I really liked it when it first came out, but over time I've come to
realize that its incredibly busy dialogs and non-intuitive pop-ups are
a very bad solution to the problem it's addressing.

>     (*DialogPeek->textH)->viewRect gives you the Rect enclosing the
>active editText item, which is what I need for my cursor changing
>algorithm to work.  I don't suppose you could find that without using
>DialogPeek?

Nope.  You have to look at the DialogPeek to figure out which item is
the current editText item.  This is an oversight in the dialog manager
-- they forgot to put the "fetch" equivalent of SelIText in there.  I
prefer having the i-beam cursor over any editText item, but this is
really just a personal preference.  Still, it does let you have higher
level code than putting it just over the active item.
-- 
Tim Maroney, Mac Software Consultant, sun!hoptoad!tim, tim@toad.com

"There are no Famous People on the net.  Only some of us with bigger mouths
 than others."  -- Dan'l Danehy-Oakes, The Roach

earleh@northstar.dartmouth.edu (Earle Horton) (08/15/89)

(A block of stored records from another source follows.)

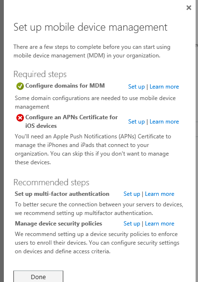Click the Done button
This screenshot has width=198, height=282.
(38, 277)
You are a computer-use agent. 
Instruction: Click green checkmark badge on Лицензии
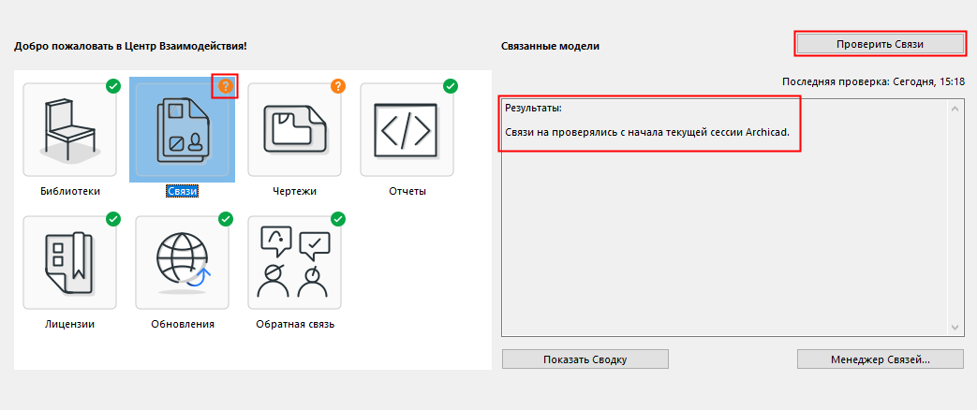113,219
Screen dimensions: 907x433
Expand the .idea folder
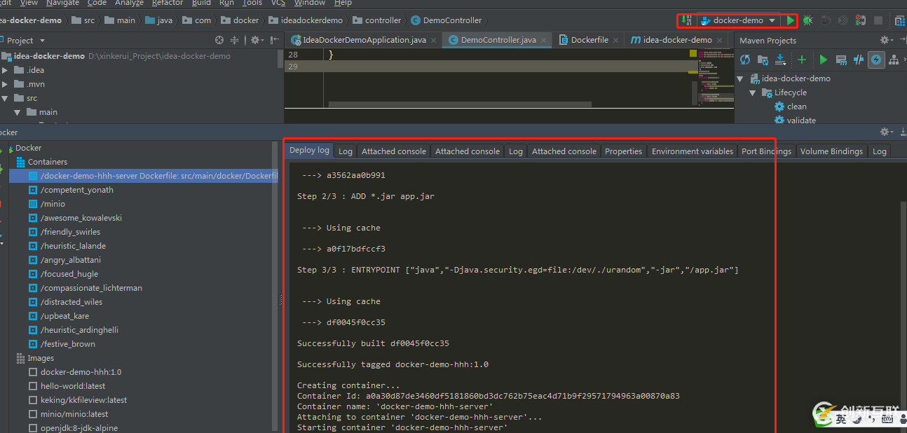(x=6, y=70)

In article <8029@hoptoad.uucp> tim@hoptoad.UUCP (Tim Maroney) writes:
>In article <1484@ndmath.UUCP> milo@ndmath.UUCP (Greg Corson) writes:
>>What do I have to do to get the cursor to blink normally in the EditText
>>items of a modeless dialog?
>
>In article <14455@dartvax.Dartmouth.EDU> earleh@eleazar.dartmouth.edu
>(Earle R. Horton) writes:
>>	DialogPeek xyzzy;	/* Points to your Modeless dialog. */
>>
>>	TEIdle(xyzzy->textH);
>
>That will work, but a better way is to call DialogSelect in response
>to null events.  I have philosophical objections to using DialogPeek.
>After all, why be low level when you can be high level?

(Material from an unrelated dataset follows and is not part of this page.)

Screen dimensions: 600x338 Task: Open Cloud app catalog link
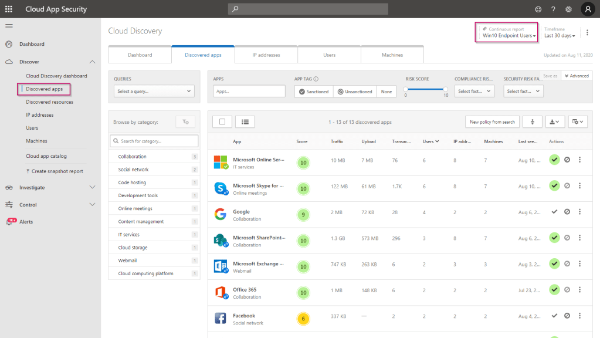(46, 156)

     If you're using modeless dialogs, you might also want to set the
mouse cursor to the iBeamCursor cursor whenever the mouse is in an
active editText item.

Point 		plover;
DialogPeek	xyzzy;
CursHandle	plugh;

plugh = GetCursor(iBeamCursor);
GetMouse(&plover);

if( xyzzy == (DialogPeek)FrontWindow()){
	if(PtInRect(mouse,&(*xyzzy->textH)->viewRect)){
		SetCursor(*plugh);
	}else{
		SetCursor(&qd.arrow);
	}
}
     I was kind of wondering how Mr. Mahoney gets around his
philosophical problem with DialogPeek here.

Earle R. Horton
"People forget how fast you did a job, but they remember how well you
did it."  Salada Tag Lines

pepke@loligo (Eric Pepke) (08/28/89)

In article <14490@dartvax.Dartmouth.EDU> earleh@northstar.dartmouth.edu (Earle Horton) writes:
>     If you're using modeless dialogs, you might also want to set the
>mouse cursor to the iBeamCursor cursor whenever the mouse is in an
>active editText item.
>
>Point 		plover;
>DialogPeek	xyzzy;
>CursHandle	plugh;
>
>plugh = GetCursor(iBeamCursor);
>GetMouse(&plover);
>
>if( xyzzy == (DialogPeek)FrontWindow()){
>	if(PtInRect(mouse,&(*xyzzy->textH)->viewRect)){
>		SetCursor(*plugh);
>	}else{
>		SetCursor(&qd.arrow);
>	}
>}
>     I was kind of wondering how Mr. Mahoney gets around his
>philosophical problem with DialogPeek here.

Your code only sets the cursor to an I-beam when it is in the current editText
item.  I prefer to have my cursor be an I-beam whenever it is in any editText
item.  After all, one of the main functions of the I-beam is to show where
the insertion point will go when you click.  This information is important
whether there had been a prior click in that item or not.  As the modality
of the current editText item does not affect the behavior of the mouse, it 
should not affect the shape of the cursor.

All you have to do is determine whether the cursor is within any of the 
editText items in the dialog.  You can easily do this with GetDItem and do 
not require any DialogPeek access.

I'm not going to post any armchair code because I would probably make a
mistake and also becuase the method you use to determine what a given window
contains is a matter of personal preference.

Eric Pepke                                     INTERNET: pepke@gw.scri.fsu.edu
Supercomputer Computations Research Institute  MFENET:   pepke@fsu
Florida State University                       SPAN:     scri::pepke
Tallahassee, FL 32306-4052                     BITNET:   pepke@fsu

Disclaimer: My employers seldom even LISTEN to my opinions.
Meta-disclaimer: Any society that needs disclaimers has too many lawyers.